● **Task material**
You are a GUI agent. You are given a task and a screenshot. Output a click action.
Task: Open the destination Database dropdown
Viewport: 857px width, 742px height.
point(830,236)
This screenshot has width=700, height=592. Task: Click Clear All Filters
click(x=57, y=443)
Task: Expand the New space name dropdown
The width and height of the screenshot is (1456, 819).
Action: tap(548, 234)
--
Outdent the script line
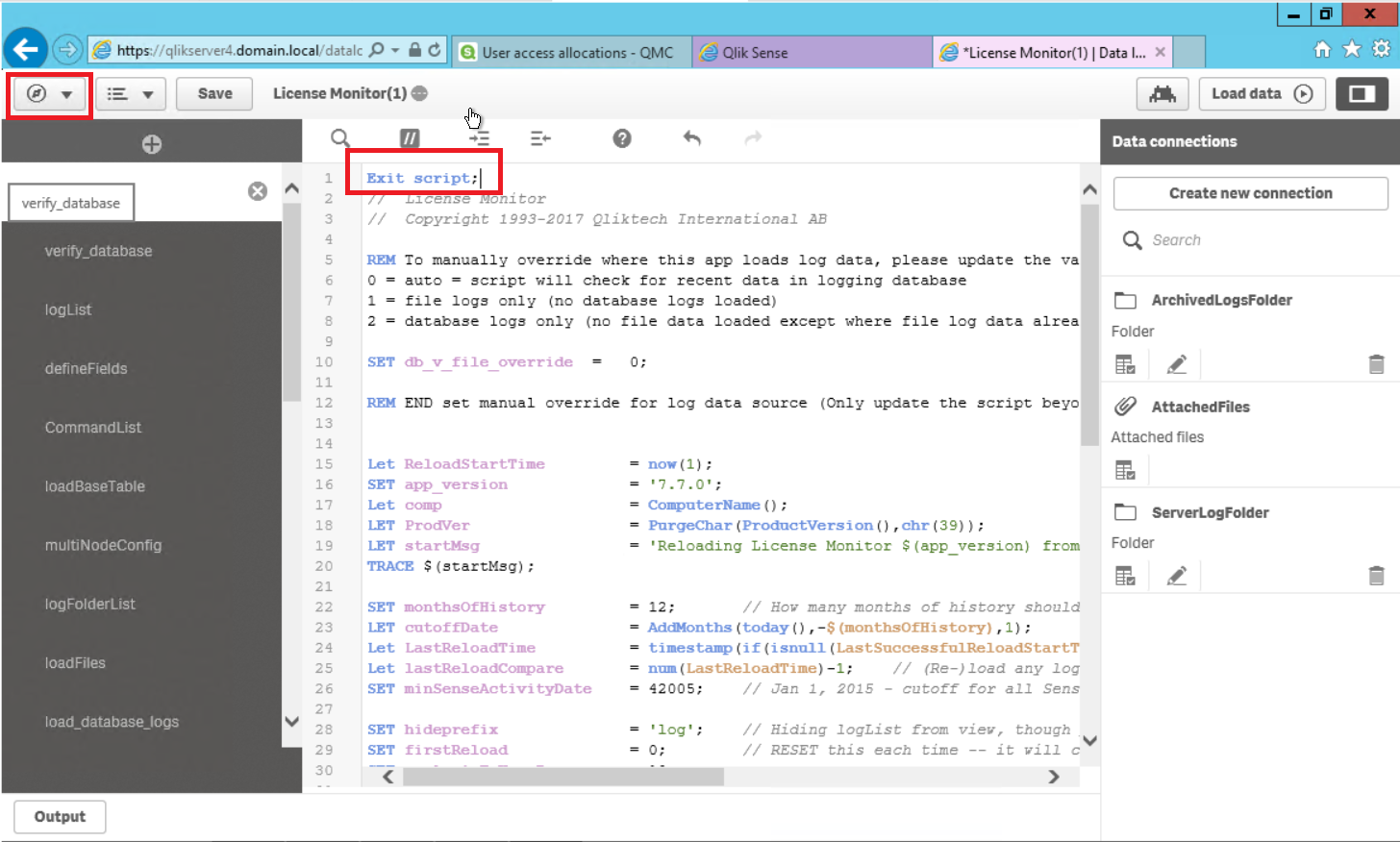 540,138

● **Exercise**
Lay out every line from the one containing "This screenshot has" down to the one containing "Action: tap(548, 234)" as a JSON list of strings, one string per line, leaving out blank lines.

● **Finished task**
[
  "This screenshot has width=700, height=592. Task: Click Clear All Filters",
  "click(x=57, y=443)",
  "Task: Expand the New space name dropdown",
  "The width and height of the screenshot is (1456, 819).",
  "Action: tap(548, 234)"
]